Um comboio que passa, com a sua cabeleira ao vento; os seus gritos agudos, o seu tam-tam monótono, não me traz à ideia a alegria descuidosa dos que partem para recriadas viagens, não! Eu penso que naquela caixinha, estreita como um esquife, vai amortalhado muito coração, vai muita lágrima alastrada em tinta, levar a todos os cantos do mundo a mágoa que a fez sangrar.
Muita alegria diz também aquela pequena chapa com sete letras a pátio... Diz certamente; mas não a alegria sã e completa dos felizes que não têm ausentes! Quanta saudade de mãe amargurada, que ao deitar a sua carta na caixa sentirá a mesma impressão dilacerante de lançar com ela o coração!... Quanto conselho de pai, martelado a soluços!... Quanto desespero de namorada confiando ao acaso das viagens o seu pobre amor feito em frangalhos!... Quanta tristeza numa frase em que se pergunta pelo anjinho, que se viu nascer e que longe cresce e se faz sábio, sem que os nossos olhos o envolvam de carícias!... Quanto beijo dado no vácuo; quantos braços estendidos a pedir socorro, caindo inertes sem ter que abraçar! Quanta mentira, quanto desespero, quanta saudade!... Tudo isto passa pelo meu espírito anuviado, dando-me a gélida impressão de temor!

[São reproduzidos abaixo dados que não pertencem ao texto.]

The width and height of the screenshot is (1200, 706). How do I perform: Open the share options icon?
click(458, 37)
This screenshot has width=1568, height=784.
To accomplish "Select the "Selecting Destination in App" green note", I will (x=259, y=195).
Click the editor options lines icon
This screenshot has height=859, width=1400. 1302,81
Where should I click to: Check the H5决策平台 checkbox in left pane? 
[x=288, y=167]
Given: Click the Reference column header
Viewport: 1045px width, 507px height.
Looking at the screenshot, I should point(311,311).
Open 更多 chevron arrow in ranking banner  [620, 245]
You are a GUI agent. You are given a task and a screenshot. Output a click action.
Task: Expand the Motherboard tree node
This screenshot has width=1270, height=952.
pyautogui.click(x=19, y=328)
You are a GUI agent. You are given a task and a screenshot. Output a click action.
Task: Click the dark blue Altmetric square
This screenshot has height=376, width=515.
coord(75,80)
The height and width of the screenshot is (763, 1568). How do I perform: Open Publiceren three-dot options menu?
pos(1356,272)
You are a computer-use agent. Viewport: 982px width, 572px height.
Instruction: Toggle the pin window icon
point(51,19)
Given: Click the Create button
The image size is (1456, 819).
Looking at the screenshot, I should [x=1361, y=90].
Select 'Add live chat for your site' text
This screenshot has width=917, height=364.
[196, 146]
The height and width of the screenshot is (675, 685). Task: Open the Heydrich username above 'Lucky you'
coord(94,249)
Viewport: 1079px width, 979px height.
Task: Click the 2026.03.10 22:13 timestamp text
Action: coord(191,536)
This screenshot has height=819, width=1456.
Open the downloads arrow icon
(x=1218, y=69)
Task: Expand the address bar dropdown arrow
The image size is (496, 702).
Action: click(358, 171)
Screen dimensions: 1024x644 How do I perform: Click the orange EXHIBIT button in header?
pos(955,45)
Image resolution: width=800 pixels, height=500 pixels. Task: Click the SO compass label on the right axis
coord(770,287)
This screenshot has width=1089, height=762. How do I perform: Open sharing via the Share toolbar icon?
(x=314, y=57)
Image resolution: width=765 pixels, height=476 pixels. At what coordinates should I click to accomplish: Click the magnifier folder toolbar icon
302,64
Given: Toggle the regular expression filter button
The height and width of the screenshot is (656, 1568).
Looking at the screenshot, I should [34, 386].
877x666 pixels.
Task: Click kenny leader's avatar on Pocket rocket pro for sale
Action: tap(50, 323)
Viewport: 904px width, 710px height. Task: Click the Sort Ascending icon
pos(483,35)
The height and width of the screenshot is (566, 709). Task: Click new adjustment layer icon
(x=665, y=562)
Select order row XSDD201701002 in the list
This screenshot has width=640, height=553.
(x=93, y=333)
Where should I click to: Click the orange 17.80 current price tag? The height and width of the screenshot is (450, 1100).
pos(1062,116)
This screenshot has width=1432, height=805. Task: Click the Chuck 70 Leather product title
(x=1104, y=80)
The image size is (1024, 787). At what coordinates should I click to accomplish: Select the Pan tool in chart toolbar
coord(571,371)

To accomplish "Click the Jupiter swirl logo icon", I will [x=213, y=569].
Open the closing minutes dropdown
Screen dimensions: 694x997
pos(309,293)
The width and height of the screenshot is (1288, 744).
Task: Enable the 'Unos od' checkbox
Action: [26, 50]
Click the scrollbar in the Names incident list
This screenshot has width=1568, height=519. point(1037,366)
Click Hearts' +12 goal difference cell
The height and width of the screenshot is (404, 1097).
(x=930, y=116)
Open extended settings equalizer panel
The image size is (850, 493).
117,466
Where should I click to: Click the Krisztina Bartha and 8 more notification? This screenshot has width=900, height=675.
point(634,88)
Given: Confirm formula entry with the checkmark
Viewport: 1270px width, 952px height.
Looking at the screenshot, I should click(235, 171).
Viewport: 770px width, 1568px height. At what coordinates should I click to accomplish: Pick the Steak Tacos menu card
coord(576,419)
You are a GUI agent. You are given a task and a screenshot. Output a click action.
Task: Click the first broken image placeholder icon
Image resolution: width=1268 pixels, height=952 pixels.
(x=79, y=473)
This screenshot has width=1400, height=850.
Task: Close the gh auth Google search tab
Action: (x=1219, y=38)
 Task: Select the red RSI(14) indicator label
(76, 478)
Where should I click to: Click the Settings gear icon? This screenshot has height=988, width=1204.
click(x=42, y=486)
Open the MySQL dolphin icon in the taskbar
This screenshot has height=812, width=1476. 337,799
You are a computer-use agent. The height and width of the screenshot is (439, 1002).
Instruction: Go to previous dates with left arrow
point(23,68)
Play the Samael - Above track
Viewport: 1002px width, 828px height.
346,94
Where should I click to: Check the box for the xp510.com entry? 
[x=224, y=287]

Até os pobres carteiros, cuja miséria reclama espórtula, têm um modo autoritário de bater às nossas portas. Queiras ou não queiras, aí te vai a carta de pátio que faz refluir todo o sangue ao coração, a frase crua que despedaça amizades, o rendilhado fementido de um afeto que sentimos morto.
Sobre uma carta encontrada, toda uma vida se pode refazer; desenhar justamente um caráter; ter quase palpável, diante dos nossos olhos, a figura sorridente ou lacrimosa, entusiasta ou fria, resignada ou inquieta, que ao papel confiou as suas impressões. Mas nenhuma como esta, que uma piedade estranha roubou à bruta indiferença de um pai, dá a flagrância de uma alma.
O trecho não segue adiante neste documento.